Abstract:
A rasterizer is used with a processor capable of providing raster data indicative of a pattern of pixels to be formed on a display. Each pixel has an attribute represented by a data value. The rasterizer has a replicator connected to form at least two copies of the raster data. A graphics engine is connected to use the at least two copies to store the data values in a memory. An output circuit is connected to use the data values stored in the memory to form the pattern on the display.

Description:
BACKGROUND OF THE INVENTION 
     The invention relates to generating color text. 
     As shown in FIG. 1, to display a text character (e.g., an &#34;h&#34; 17) on a display 16, a central processing unit (CPU) 25 of a computer system 12 typically generates both monochrome raster data 11 defining the character and an address specifying the location on the display 16 at which the character should appear. A rasterizer 14 uses the raster data 11 and address to store the character in a frame buffer 13. A digital-to-analog converter (DAC) 21 scans the frame buffer 13 to generate analog signals (e.g., RGB 15 signals) on the display 16. 

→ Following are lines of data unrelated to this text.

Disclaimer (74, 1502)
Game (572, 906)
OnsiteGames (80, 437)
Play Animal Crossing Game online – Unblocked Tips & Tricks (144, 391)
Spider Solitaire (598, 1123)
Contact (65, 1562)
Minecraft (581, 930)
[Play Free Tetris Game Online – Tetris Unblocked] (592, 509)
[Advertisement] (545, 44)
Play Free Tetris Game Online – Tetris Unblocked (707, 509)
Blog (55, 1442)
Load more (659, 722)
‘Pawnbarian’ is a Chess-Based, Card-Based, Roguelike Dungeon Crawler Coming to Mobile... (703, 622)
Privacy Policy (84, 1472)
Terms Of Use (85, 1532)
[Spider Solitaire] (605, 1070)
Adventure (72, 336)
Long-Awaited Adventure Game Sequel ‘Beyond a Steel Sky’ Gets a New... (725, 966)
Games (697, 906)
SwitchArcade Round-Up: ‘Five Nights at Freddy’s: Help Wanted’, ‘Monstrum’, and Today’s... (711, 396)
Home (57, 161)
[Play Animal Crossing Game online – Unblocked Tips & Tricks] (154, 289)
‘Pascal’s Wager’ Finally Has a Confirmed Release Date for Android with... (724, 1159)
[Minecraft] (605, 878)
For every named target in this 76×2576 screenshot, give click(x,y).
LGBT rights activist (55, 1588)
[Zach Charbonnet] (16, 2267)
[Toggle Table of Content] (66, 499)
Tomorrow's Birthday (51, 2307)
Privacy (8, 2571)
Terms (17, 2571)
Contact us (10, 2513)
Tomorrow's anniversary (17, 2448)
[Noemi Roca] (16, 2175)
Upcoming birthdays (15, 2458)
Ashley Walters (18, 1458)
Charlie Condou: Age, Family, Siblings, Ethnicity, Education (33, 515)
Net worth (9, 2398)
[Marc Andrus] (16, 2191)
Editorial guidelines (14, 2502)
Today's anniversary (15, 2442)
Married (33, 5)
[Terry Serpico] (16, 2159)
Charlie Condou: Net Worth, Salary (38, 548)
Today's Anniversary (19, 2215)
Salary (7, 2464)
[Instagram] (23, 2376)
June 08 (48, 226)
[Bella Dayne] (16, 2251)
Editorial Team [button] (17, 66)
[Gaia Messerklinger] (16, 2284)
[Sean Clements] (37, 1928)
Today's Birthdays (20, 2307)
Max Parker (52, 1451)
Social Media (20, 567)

     As shown in FIG. 2, the raster data 11 directs the placement of foreground pixels (each pixel having a predetermined foreground color) of the character on the display 16 by defining a bit mask for a corresponding block 23 of pixels. One bit value (e.g., a logical one) sets the color of a corresponding pixel equal to a predetermined foreground color, and another bit value (e.g., a logical zero) leaves the color of the corresponding pixel unchanged (i.e., the background of the character is transparent). The size of the character (i.e., the size of the raster data 11 and the size of the pixel block 23) is a function of a user selected character size, and the particular mask defined by the raster data 11 is a function of a user selected font. 
     The rasterizer 14 typically has a graphics engine 10 30 (FIG. 1) which stores a color value (a value that represents the color of a pixel) for each foreground pixel in a frame buffer 13 (FIG. 3). The pixel block 23 has an associated region 19 in the frame buffer 13 that contains a color value for each pixel in the block 23. 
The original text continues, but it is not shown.